Não olhava para trás, mas, pelos gritos que ouvia, tinha como certo que se parasse para fungar, uma vez que fosse, seria alcançado pelo porrete.

Eulália Coelho saía do banco certa de que ninguém a assaltaria, apesar da bolsa ostensiva. Sacara todo o dinheiro para comprar dólares e estava vendo o mundo todo verde. Grávida é sagrada. Alguém seria capaz de arrancar-lhe a bolsa que levava sobre a barriga bojuda? Não, dizia ela em sua maternal inocência. Sim, dizia Pé-de-Chinelo, que a vigiava do outro lado da rua. Pé-de-Chinelo era bem capaz disso e de coisa pior. Ainda mais num dia desgraceira daquele, em que só conseguira surrupiar um relógio na banca do camelô, e olhe lá. Todo mundo cheio de cuidados, dificultando-lhe o exercício de sua profissão de assaltante. Enfim, o dia despencava péssimo, até que Pé-de-Chinelo viu Eulália Coelho abrindo a porta do banco, com o ar inocente de uma criança, como se o bebê esperasse a mãe, e não o contrário.
Chinelo, como o tratavam os íntimos, mal passou por Eulália e já estava longe, com a bolsa na mão. Alguém socorre mulher grávida gritando “Ai, meu Deus! Ai, meu Deus!”? Uns não ligaram, outros ficaram com medo, a maioria simplesmente custou a entender o que estava acontecendo. Você seria capaz de correr atrás do ladrão? Pois Monteiro era capaz, tanto que correu. Descendente em linha direta de Dom Quixote, apiedou-se da linda donzela. Meio barrigudo, mas ainda com um restinho do fôlego que esbanjava quando era beque do Arco-Íris Foot-Ball e Regatas, time do Morro da Cruz. Eulália ficou lá atrás, gritando e chorando. Sem brincadeira: parecia que ia ter um filho. As pessoas começaram a se juntar em volta dela.

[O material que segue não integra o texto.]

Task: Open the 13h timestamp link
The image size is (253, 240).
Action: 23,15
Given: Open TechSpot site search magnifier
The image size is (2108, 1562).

Monteiro não custou muito a alcançar Pé-de-Chinelo. Quando o ladrão estava à distância de um braço, Monteiro deu-lhe um tamanho soco pelas costas que o infeliz imediatamente cuspiu duas coisas: pelas mãos, a bolsa que tinha roubado; pela boca, um aparelho com três dentes, servicinho de primeira, obra do prático em Odontologia Waldemar Corega. Pé-de-Chinelo aproveitou o impulso do socaço nas costas e pegou novo embalo. Monteiro abaixou e foi catando os objetos espalhados, a começar por dois pacotes de dinheiro. Guardou o batom, a caneta esferográfica, um santinho de Nossa Senhora do Bom Parto. Mas não chegou a juntar os documentos. Lá vinha a pequena, mas furiosa multidão, apontando para ele e gritando: “Olha ali o ladrão! Olha ali o ladrão!” Monteiro ia justamente se explicar quando, com o mesmo olhar de esguelha com que nos tempos do Arco-Íris vigiava dois atacantes ao mesmo tempo, pôde observar que um dos justiceiros trazia nas mãos um pedaço de pau que, numa hora daquelas, bem poderia funcionar como um porrete.

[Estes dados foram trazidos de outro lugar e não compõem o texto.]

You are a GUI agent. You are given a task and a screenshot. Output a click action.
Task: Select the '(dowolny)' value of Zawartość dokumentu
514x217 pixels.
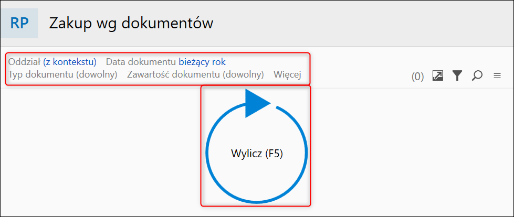tap(243, 74)
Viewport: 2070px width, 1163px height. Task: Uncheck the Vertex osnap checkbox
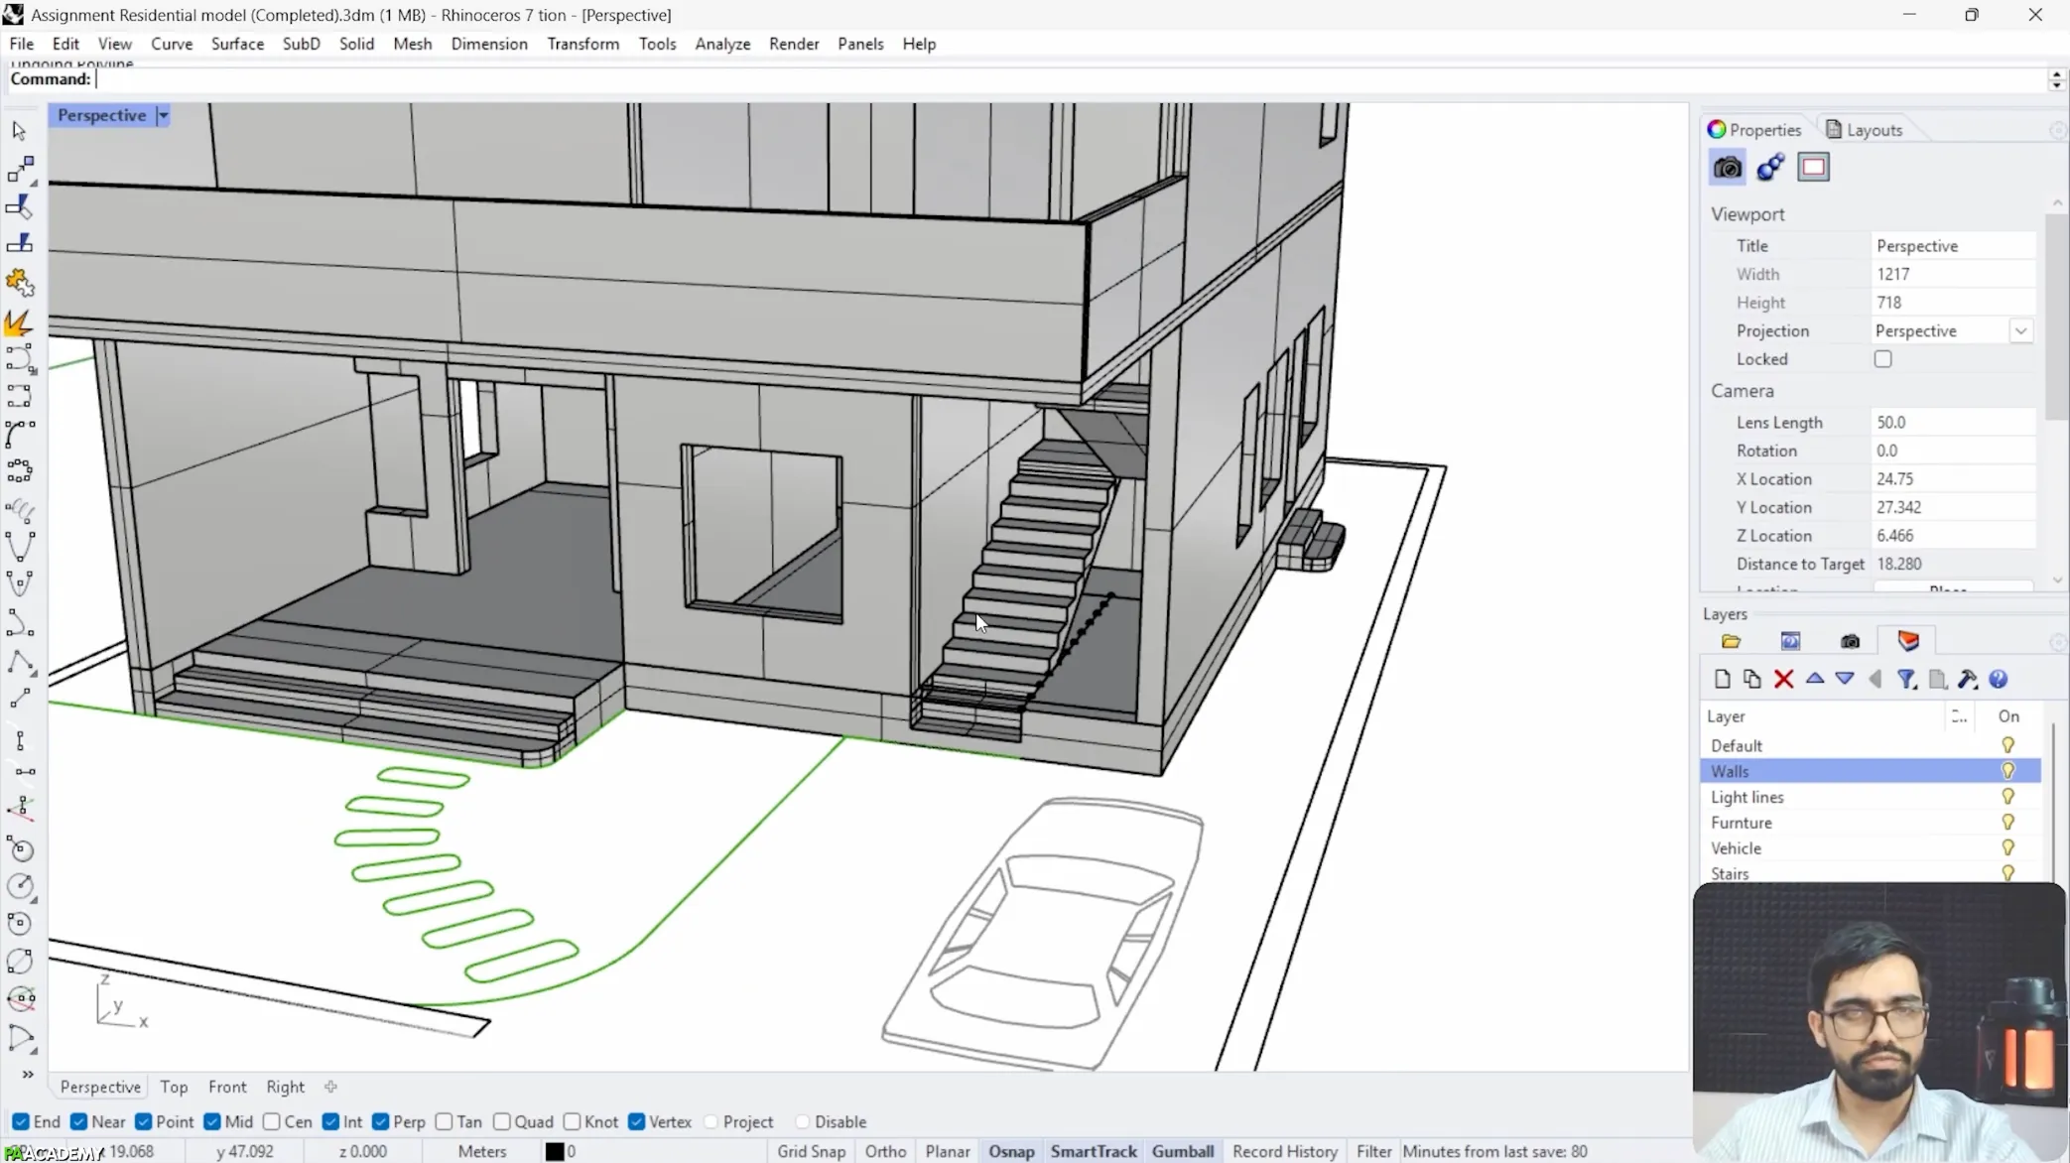click(x=637, y=1122)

Foi o suficiente para Monteiro compreender que a hora não era boa para diálogos diplomáticos. Levantou-se num salto e saiu correndo como se fosse impedir o gol do adversário em jogo de decisão. Não olhava para trás, mas, pelos gritos que ouvia, tinha como certo que se parasse para fungar, uma vez que fosse, seria alcançado pelo porrete. Ao fim de alguns minutos, constatou que o ar que começava a rarear ao seu redor e não mais lhe chegava aos pulmões.

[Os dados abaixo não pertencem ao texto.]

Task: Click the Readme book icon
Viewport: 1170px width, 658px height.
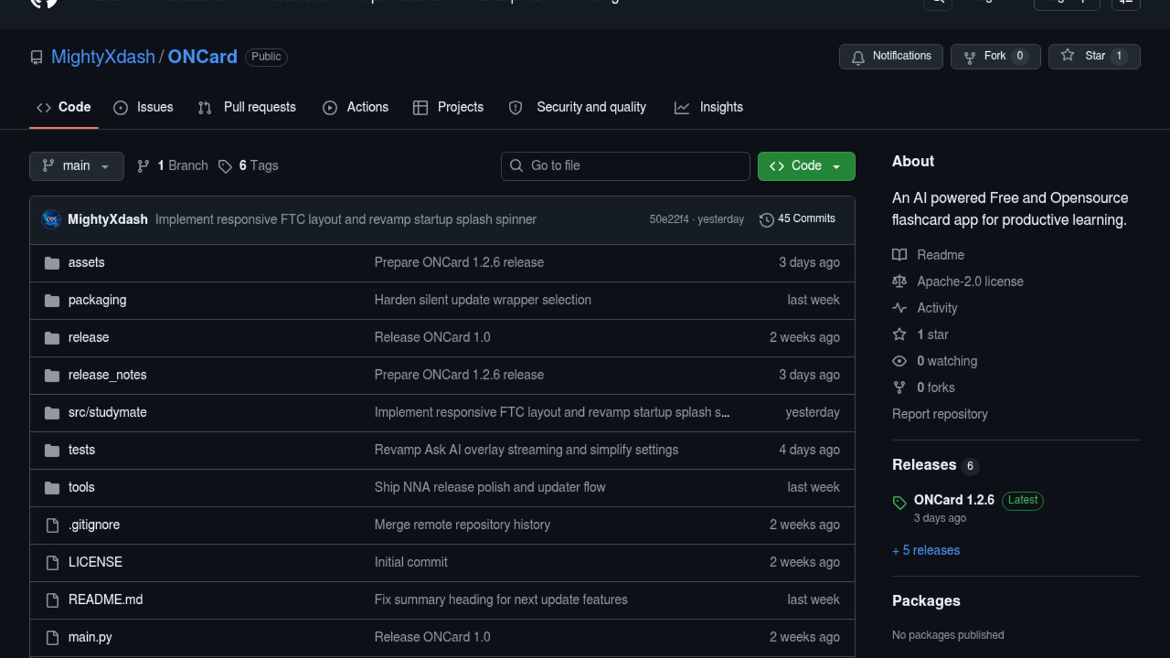Action: pyautogui.click(x=899, y=255)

Nem entendeu o que estava acontecendo quando foi puxado pelo colarinho e caiu num beco estreito, entre duas casas velhas. Ao se levantar, deu de cara com ninguém menos do que Pé-de-Chinelo, em pessoa. O marginal esticou o indicador sobre os lábios, ordenando silêncio. Na calçada, a gritaria denunciava a passagem da milícia popular. Monteiro fez que sim com a cabeça e ficou quieto como uma pedra, mudo como goleiro na hora da cobrança do pênalti.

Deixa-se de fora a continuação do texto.